» **EXCERPT**
╔══

# Houston, We've Got An Egress Problem



## LGreene (Aug 29, 2011)

This exit is one of two exits in a 7-story office building in Houston.  In the "exit" photo it's a little hard to see what has been done to the opening, but you can clearly see the exit sign.  In the "do not enter" photo you can see that the push bars are chained and padlocked, and a piece of plywood has been placed across the pair of doors.1) If a building occupant notices a problem like this, should they call the fire marshal immediately, or try to discuss it with the property manager first?2) Besides making the exit completely unusable, is there an acceptable way to handle a situation like this when there is construction that puts an exit out of commission?3) Does this p*ss anyone off besides me?

View attachment 1586


View attachment 1587


View attachment 1586


View attachment 1587


/monthly_2011_08/Exit.jpg.590863d0315fb808f28b366e5df7c687.jpg

/monthly_2011_08/572953e32792c_DoNotEnter.jpg.52f7256e1e11d10b0b871c3a234edc31.jpg


----------



## cda (Aug 30, 2011)

With the Vertical board, I wonder if there is some type of damage to the door???

Yes it should be fixed as soon as possible, if there is some damage, if not need to have the exit made usable like today

Yes we get calls from office workers with concerns


----------



## fatboy (Aug 30, 2011)

1) If a building occupant notices a problem like this, should they call the fire marshal immediately, or try to discuss it with the property manager first?

Fire Marshall, unless you have some sort of enforcement capability.

2) Besides making the exit completely unusable, is there an acceptable way to handle a situation like this when there is construction that puts an exit out of commission?

No, not unless there are adequate backup exits that meet the required egress requirements. Then, temporarily remove the exit sign from the blocked exit.

3) Does this p*ss anyone off besides me?

No, me too, a potential tragedy waiting to happen............


----------



## LGreene (Aug 30, 2011)

cda said:
			
		

> With the Vertical board, I wonder if there is some type of damage to the door???


I don't know what's up with the vertical board, but according to the building occupant who sent the photos, they've blocked up the exit because they're doing work outside the door - I think something to do with the walkway or parking lot.


----------



## Alias (Aug 30, 2011)

1. I'd call the fire marshal, like fatboy.

2. Love the lock and chain, let's just make it completely impassable.  I will agree with fatboy on removing/blocking the sign.  It is no longer an exit.  I hope that they have other exits capable of handling the extra load caused by the blocked exit.

3. Definitely po'ed, just plain unacceptable.


----------



## mtlogcabin (Aug 30, 2011)

SECTION 3302

CONSTRUCTION SAFEGUARDS

3302.1 Remodeling and additions.

╚══

» **Rows for locating displayed items**
╔══

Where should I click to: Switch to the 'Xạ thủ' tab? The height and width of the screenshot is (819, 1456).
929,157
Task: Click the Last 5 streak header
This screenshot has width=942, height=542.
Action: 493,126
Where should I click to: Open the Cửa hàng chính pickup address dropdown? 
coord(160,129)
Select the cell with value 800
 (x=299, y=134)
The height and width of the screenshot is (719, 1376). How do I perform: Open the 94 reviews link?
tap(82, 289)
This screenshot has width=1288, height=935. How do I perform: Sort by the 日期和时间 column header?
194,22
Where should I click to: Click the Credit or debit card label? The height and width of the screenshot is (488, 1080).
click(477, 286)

╚══

» **TASK REQUIREMENTS**
A. Rewrite the rows, starting with the line that contains "This screenshot has width=1288, height=935." and going on through the end of the rows, with "column header" replaced by "column heading" and everything else left as it is.
B. Write the next part of the forum thread about the chained and boarded exit in the Houston office building.
The forum thread and the rows have nothing to do with each other.

» **SOLVED PROBLEMS**
A.
This screenshot has width=1288, height=935. How do I perform: Sort by the 日期和时间 column heading?
194,22
Where should I click to: Click the Credit or debit card label? The height and width of the screenshot is (488, 1080).
click(477, 286)

B.
Required exits , existing structural elements, fire protection devices and sanitary safeguards shall be maintained at all times during remodeling, alterations , repairs or additions to any building or structure.

Exceptions:

1. When such required elements or devices are being remodeled, altered or repaired, adequate substitute provisions shall be made. Is there an adequate substitute exit provided? 

2. When the existing building is not occupied. They could send everybody home or do the work over the weekend or at night.


----------



## Oldfieldguy (Aug 30, 2011)

It's In Houston? Where's your proof?

I have no idea about why the egress opening is blocked. I say that because this photo looks like a high-rise on Gulf Freeway that had some glazing removed and replaced because of warranty issues. I suspect the exit opening was blocked by scaffolding becuase the workers were probably concerned about dropping 200 pound glazing sections on workers or anyone using that exit opening. I also suspect the work was being done over a 3 day weekend in a similiar high-rise building I was asked to inspect. The warranty issues have arisen on a number of high-rises near the Houston/Harris County/Pasadena/Galveston coast that we're damaged by Hurricane Ike several years - apparently defective glass and seals were installed.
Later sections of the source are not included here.